Below compares the Cambria Trinity ETF (TRTY) which is quadrant-ish and does some interesting things allocation-wise. AQR Multi-Asset (AQRIX) used to be called Risk Parity and it also does some quadranty stuff. PRPFX is the inspiration for all of these so of course we're including that one. Next is the allocation for the United States Sovereign Wealth Fund ETF that I made up a few days ago and next to that is my most recent attempt from November to recreate the Cockroach Portfolio which is managed by Mutiny Funds.
First the longer term result as far back as it can go.

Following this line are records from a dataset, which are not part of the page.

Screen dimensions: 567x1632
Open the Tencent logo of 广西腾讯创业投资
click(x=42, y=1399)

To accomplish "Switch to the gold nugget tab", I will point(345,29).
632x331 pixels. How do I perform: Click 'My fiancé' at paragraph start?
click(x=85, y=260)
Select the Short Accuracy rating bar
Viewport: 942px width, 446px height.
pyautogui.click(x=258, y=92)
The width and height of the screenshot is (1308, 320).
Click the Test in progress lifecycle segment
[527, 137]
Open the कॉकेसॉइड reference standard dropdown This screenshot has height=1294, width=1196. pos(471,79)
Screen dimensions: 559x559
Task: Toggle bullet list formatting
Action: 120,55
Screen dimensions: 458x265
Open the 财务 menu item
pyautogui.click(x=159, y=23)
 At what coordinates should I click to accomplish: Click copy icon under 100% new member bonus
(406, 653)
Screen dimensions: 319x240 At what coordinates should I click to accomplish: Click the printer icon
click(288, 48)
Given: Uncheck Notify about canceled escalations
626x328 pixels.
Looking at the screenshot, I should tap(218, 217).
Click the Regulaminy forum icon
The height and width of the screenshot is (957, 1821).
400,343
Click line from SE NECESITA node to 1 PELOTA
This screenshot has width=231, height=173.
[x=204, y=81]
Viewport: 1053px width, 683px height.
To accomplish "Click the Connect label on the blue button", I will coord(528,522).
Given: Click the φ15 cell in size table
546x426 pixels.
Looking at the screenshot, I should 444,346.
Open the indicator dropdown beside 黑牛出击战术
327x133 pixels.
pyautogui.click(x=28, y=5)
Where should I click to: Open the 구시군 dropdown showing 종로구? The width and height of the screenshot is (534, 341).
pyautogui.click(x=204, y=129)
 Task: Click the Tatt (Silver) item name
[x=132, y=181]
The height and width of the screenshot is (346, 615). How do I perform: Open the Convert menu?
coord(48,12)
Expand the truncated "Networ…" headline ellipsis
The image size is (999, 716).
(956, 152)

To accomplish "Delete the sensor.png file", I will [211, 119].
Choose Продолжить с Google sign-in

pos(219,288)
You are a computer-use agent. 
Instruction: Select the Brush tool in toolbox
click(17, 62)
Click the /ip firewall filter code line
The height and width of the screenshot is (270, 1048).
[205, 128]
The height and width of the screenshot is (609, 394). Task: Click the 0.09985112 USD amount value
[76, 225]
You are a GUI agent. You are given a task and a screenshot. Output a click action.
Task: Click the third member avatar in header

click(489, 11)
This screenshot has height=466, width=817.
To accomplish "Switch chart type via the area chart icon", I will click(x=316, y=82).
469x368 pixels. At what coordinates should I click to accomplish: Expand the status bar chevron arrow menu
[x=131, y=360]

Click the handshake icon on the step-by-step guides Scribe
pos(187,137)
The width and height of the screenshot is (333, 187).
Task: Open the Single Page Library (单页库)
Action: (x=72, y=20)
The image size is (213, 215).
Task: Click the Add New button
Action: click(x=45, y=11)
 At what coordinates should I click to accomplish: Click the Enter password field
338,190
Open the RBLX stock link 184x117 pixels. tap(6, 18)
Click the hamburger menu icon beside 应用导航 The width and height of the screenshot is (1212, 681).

For the same period, the Vanguard Balanced Index Fund (VBAIX) had a growth rate of 8.37% and volatility was 10.87%. The max drawdowns of the backtested portfolios bottomed out in late 2022 as follows
To the extent quadrant style might intersect with all-weather, you can decide for yourself whether any of them were all weather enough. There's no wrong conclusion to draw, do you think they are all-weather enough? AQRIX obviously was hit the hardest in 2022 which makes sense from the standpoint of it being a risk parity strategy but the Risk Parity ETF (RPAR) was down 29% at that same point. RPAR is indexed and I think that fund's result shows that risk parity doesn't lend itself to an indexed approach.
TRTY is a tough hold. It's growth rate since inception is 3.58% going back to September, 2018 but a lot of that comes from a 15% lift in 2021 (numbers per testfol.io). If the volatility was very low then the tradeoff might be more attractive. It had a big drawdown in the 2020 Pandemic Crash which, ok, something like that sure but it had a surprisingly big drawdown in 2022 as you can see at 13%.
PRPFX has a higher growth rate with less volatility than VBAIX over a very long time horizon. That is very likely, the quadrant style on full display, with gold and cash proxies allowing it to have much smaller drawdowns in most, not all, adverse market events.
The United States Sovereign Wealth Fund ETF that I made up is primarily designed to be counter cyclical, that is to have very little equity beta and a low standard deviation which it does. If I actually made this an ETF (I'm open to the idea if anyone from a white label is reading this), it would be a diversifier, maybe in the realm of absolute return although the CAGR and standard deviation might be a little higher than most funds in that category. I would say, that if the United States Sovereign Wealth Fund ETF that I made up is best performer in a portfolio, then maybe things in the world aren't going so well.
And finally, the Cockroach Portfolio replication. That is a very specialized type of result. I think it is important to be willing to have your portfolio really differentiate at times and this one seems to differentiate all the time. I took out TRTY and AQRIX and added VOO and VBAIX to show how differentiated Cockroach, or at least my attempt to replicate it, has been.
The lower growth rate with lower volatility can absolutely be appropriate for some investors. If someone is legitimately ahead of the game or maybe has income streams beyond their portfolio and Social Security then a CPIplus sort of return, which might be a good way to think about the Cockroach replication, is valid.
Back to the top and what we are learning, if anything, from the current stress test.
- VOO down 4.32% YTD through yesterday
- VBAIX down 1.92% YTD
- TRTY down 5 basis points
- AQRIX up 2.01%
- United States Sovereign Wealth Fund ETF that I made up +2.31%
- Cockroach Replication up 4.34%.
I'm obviously going to conclude that alternatives in suitably small doses and some degree of differentiation are crucial for longer term investing success. Differentiation is good when you want it, challenging when you don't.
The information, analysis and opinions expressed herein reflect our judgment and opinions as of the date of writing and are subject to change at any time without notice. They are not intended to constitute legal, tax, securities or investment advice or a recommended course of action in any given situation.